**Problem to solve:** Copy the I.Sat text below, beginning at the words "I.Sat (contraction of" and stopping after "Buenos Aires, Argentina.", and replace "cable television channel" with "pay television channel" throughout.

**Document segment:**
I.Sat
- Final logo, used from 2010 to 2024
- Country: Argentina
- Broadcast area: Latin America and the Caribbean
- Headquarters: Buenos Aires, Argentina

Programming
- Languages: Spanish and Portuguese
- Picture format: 480i SDTV

Ownership
- Owner: Warner Bros. Discovery
- Sister channels: TNT TNT Series Space Warner Channel TCM Cartoon Network Cartoonito Tooncast Adult Swim Glitz* HTV CNN CNN en Español MuchMusic

History
- Launched: April 5, 1993 (Latin America) April 1, 2008 (Brazil)
- Closed: February 29, 2024; 2 years ago
- Former names: I-Sat (1993-1998)

= I.Sat =

I.Sat (contraction of the Spanish phrase Imagen Satelital, which means "Satellite image", founder of the channel) was an Argentine cable television channel owned by Warner Bros. Discovery International. It aired movies, series, music, and shows. It was headquartered in Buenos Aires, Argentina.

It was broadcast on the satellite Intelsat 21 and was carried by most cable television companies in Argentina, Brazil, Bolivia, Chile, Colombia, Ecuador, Mexico, Panama, Paraguay, Peru, Uruguay, and Venezuela.

==History==
Until 2007, the channel was owned by "Claxson Interactive Group Latin America & Iberia" (which was a subsidiary of the Venezuelan-based Grupo Cisneros) but that year the channel, along with Retro and Space, were bought by Turner Broadcasting System. It aired different programming on different blocks, such as "Primer Plano I.Sat" (foreign movies), "Cine Argentino Independiente" (independent Argentine films), "Asian Connection" (Asian films), and "Cortos I-Sat" (short films).

In 2007 it changed its programming from being a 24-hour movie channel to having movies, series, shows, documentary series, music, and some others. Some current programming includes Little Britain, Raising Hope, Misfits, and others.

**Extracted data:**

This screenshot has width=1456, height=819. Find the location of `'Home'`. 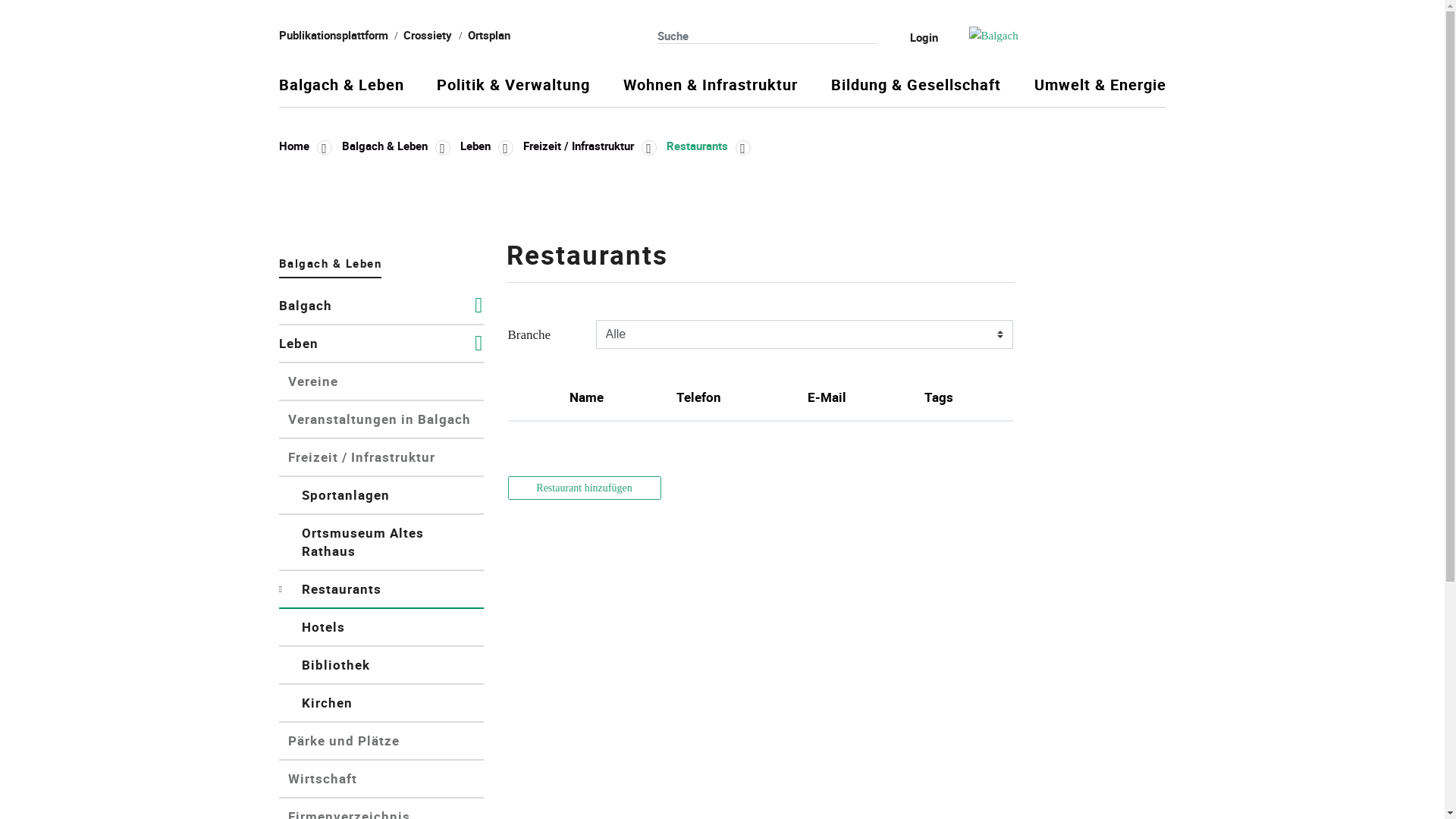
==
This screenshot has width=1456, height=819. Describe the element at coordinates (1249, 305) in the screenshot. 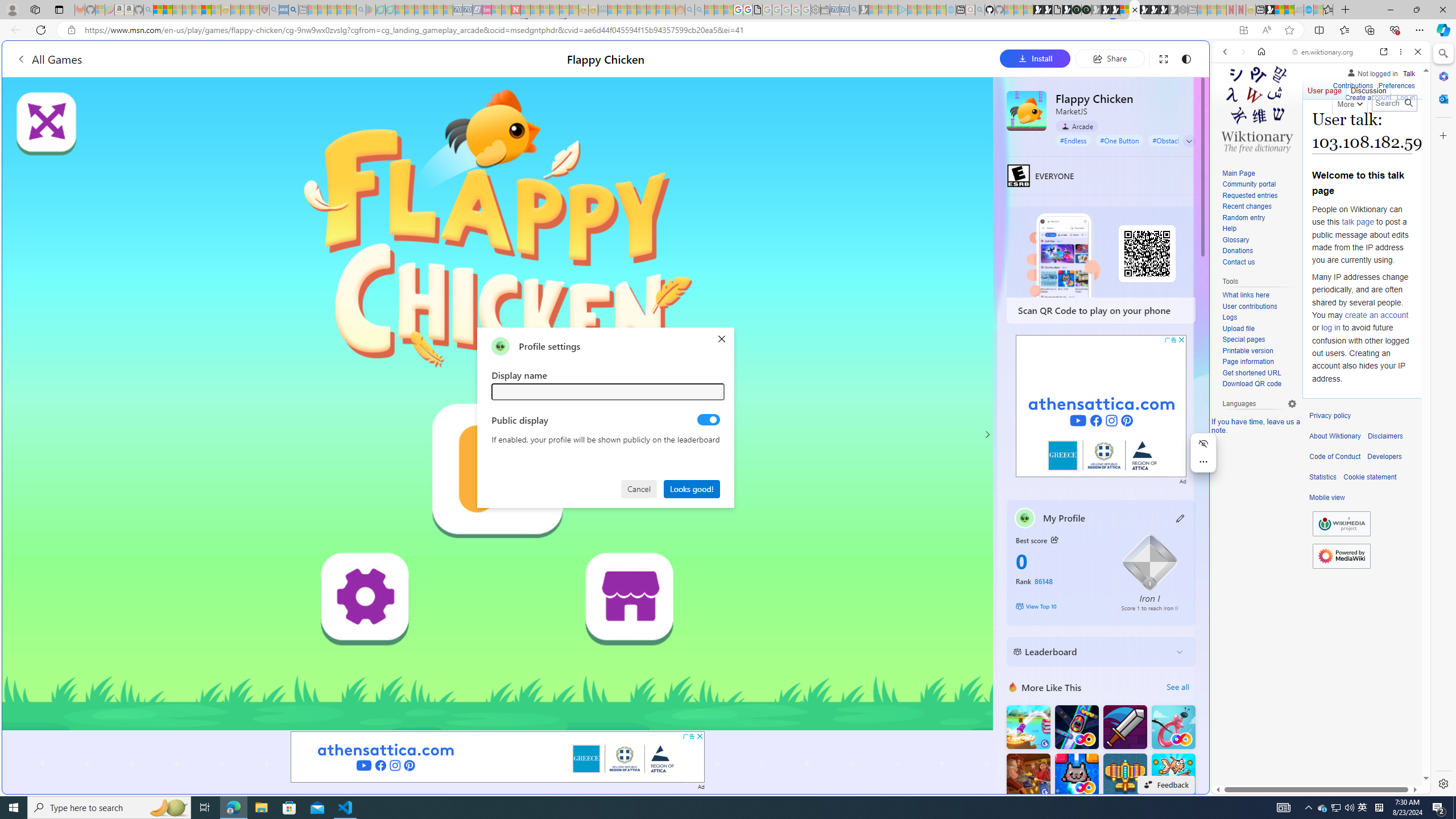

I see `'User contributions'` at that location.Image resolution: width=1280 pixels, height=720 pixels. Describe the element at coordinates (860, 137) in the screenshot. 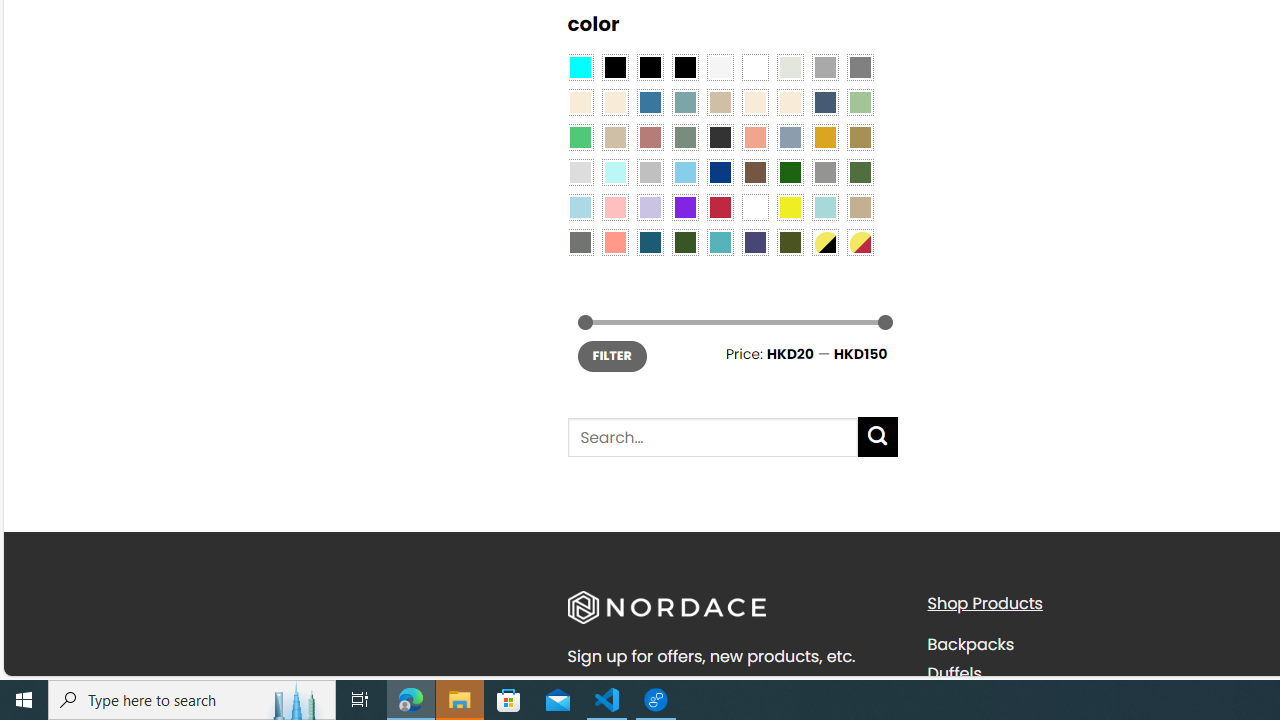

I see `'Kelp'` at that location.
* * *
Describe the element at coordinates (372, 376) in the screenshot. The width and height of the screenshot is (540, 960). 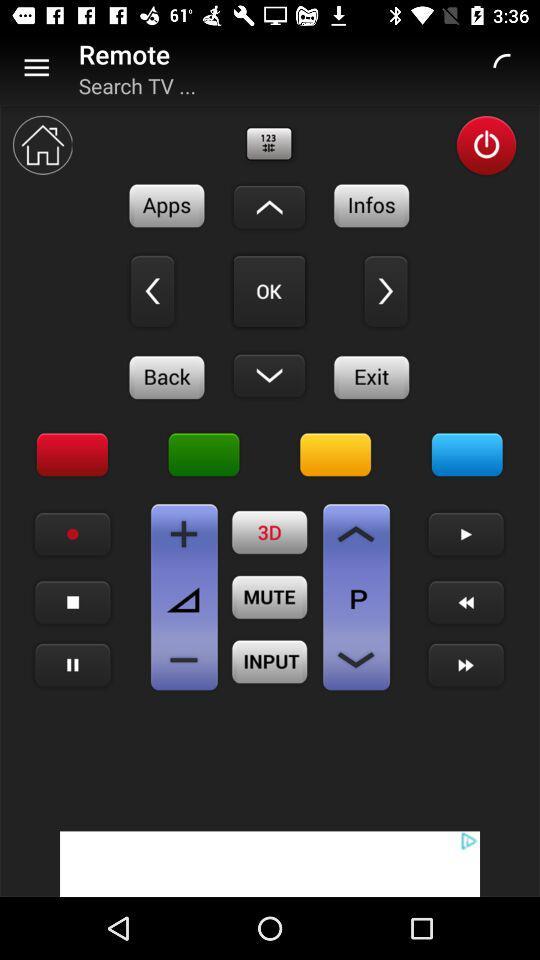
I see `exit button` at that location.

**Exercise solution:**
I.Sat (contraction of the Spanish phrase Imagen Satelital, which means "Satellite image", founder of the channel) was an Argentine pay television channel owned by Warner Bros. Discovery International. It aired movies, series, music, and shows. It was headquartered in Buenos Aires, Argentina.